#### Task description
Without any of their pictures, return all of the records exactly.

#### Data for this exercise
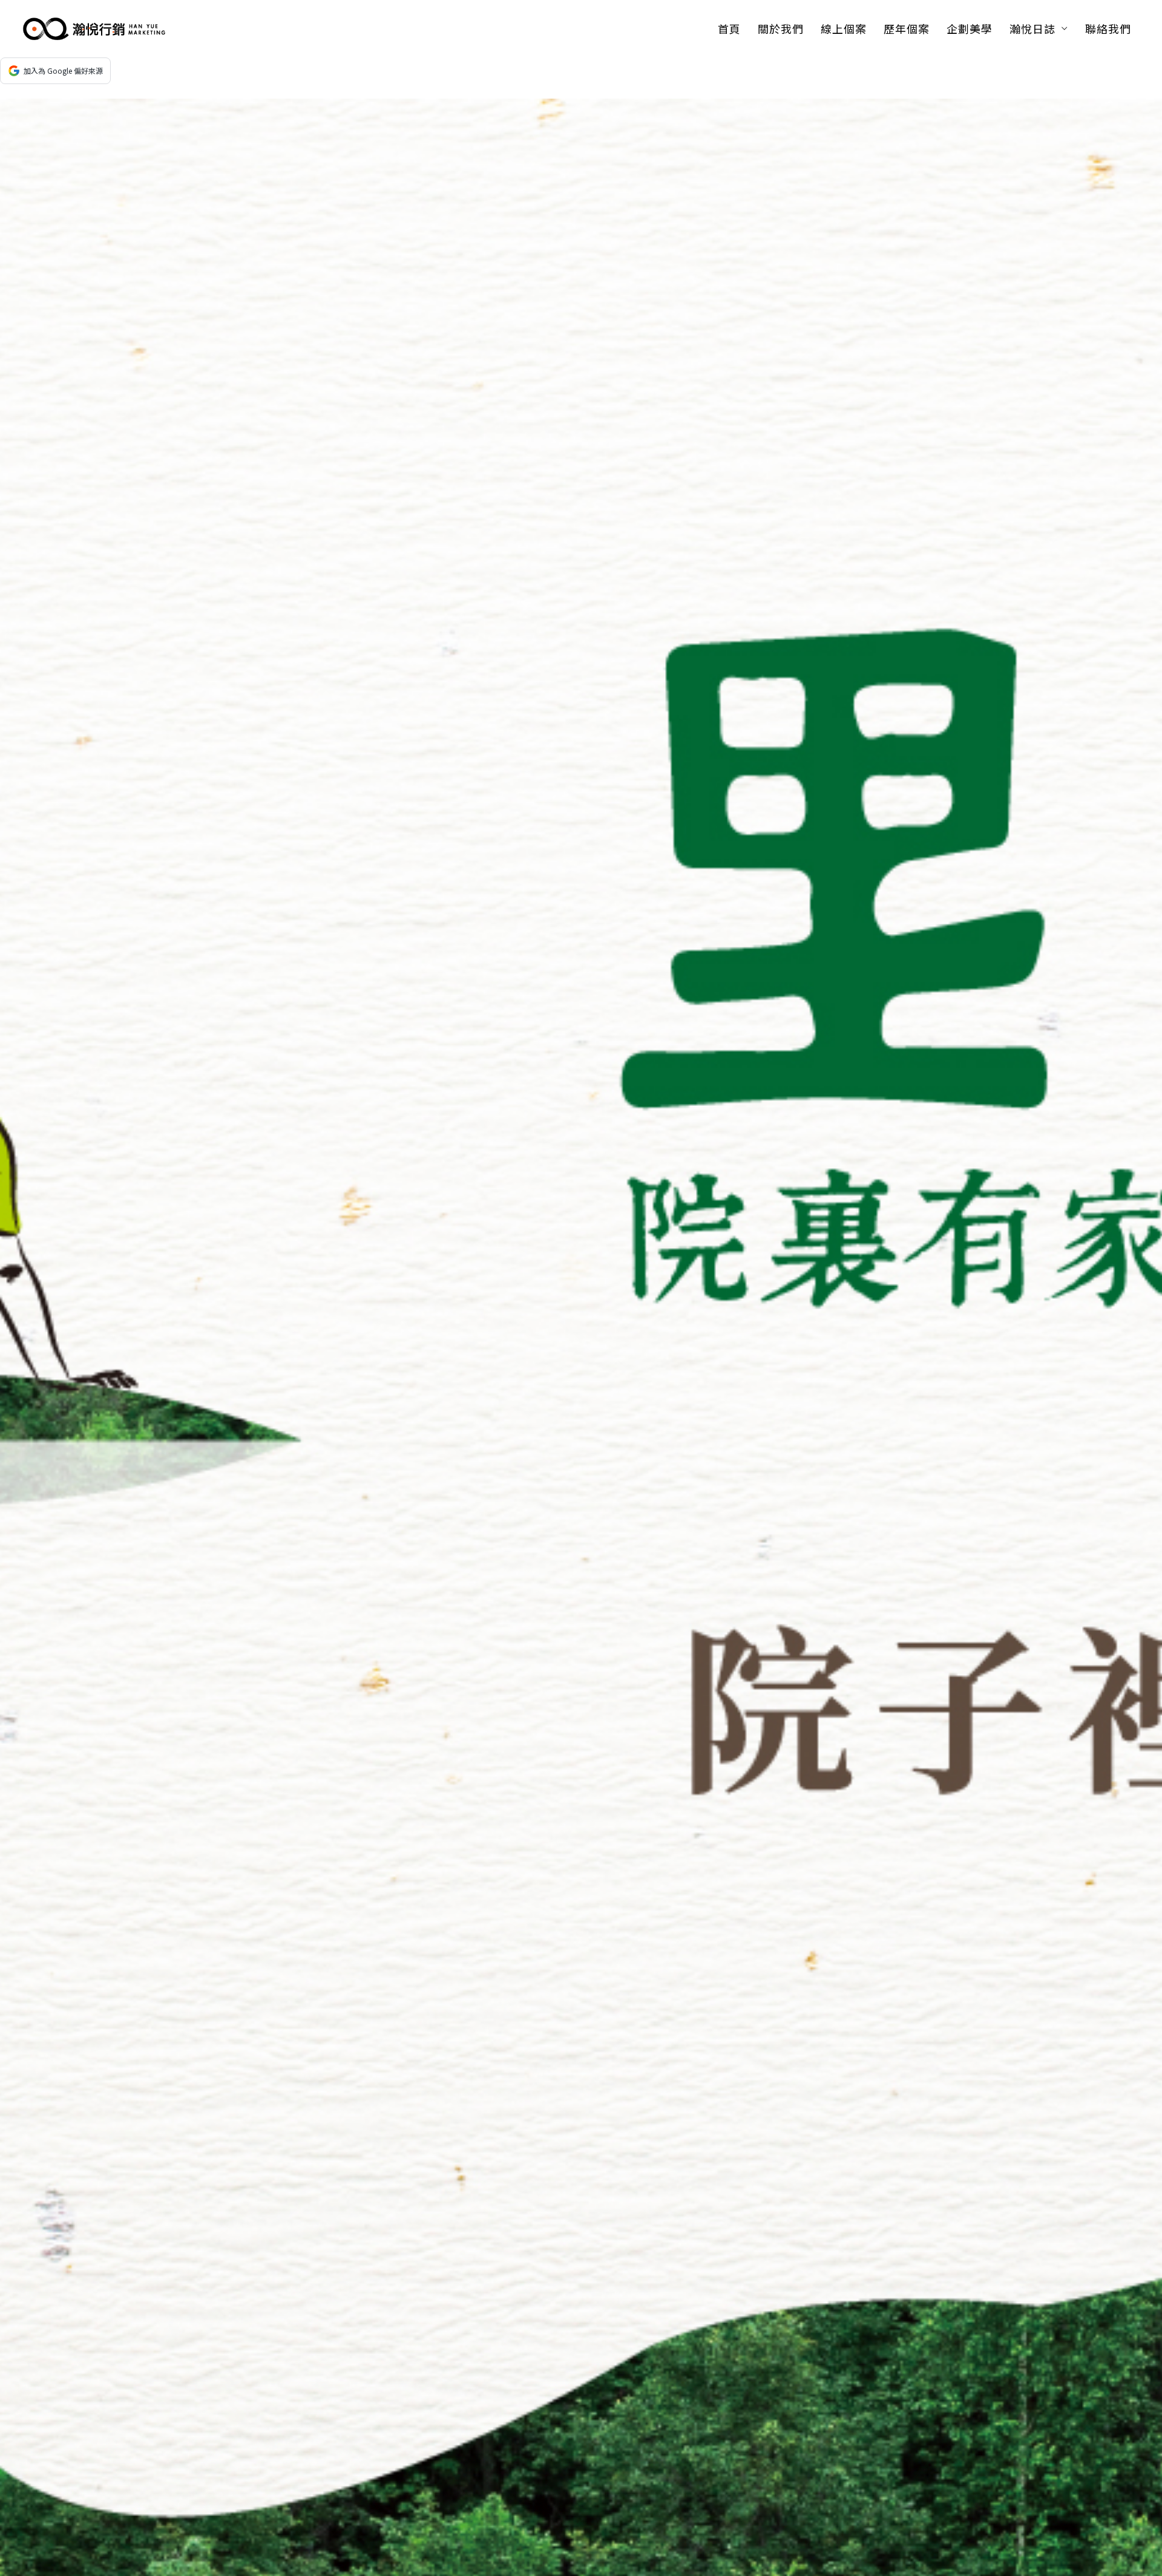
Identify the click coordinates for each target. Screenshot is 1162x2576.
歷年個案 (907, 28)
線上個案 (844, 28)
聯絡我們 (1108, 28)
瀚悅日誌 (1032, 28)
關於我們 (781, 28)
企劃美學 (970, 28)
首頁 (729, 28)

#### Solution to this problem
Identify the click coordinates for each target. Screenshot is 1162x2576.
歷年個案 (907, 28)
線上個案 (844, 28)
聯絡我們 (1108, 28)
瀚悅日誌 (1032, 28)
關於我們 (781, 28)
企劃美學 (970, 28)
首頁 (729, 28)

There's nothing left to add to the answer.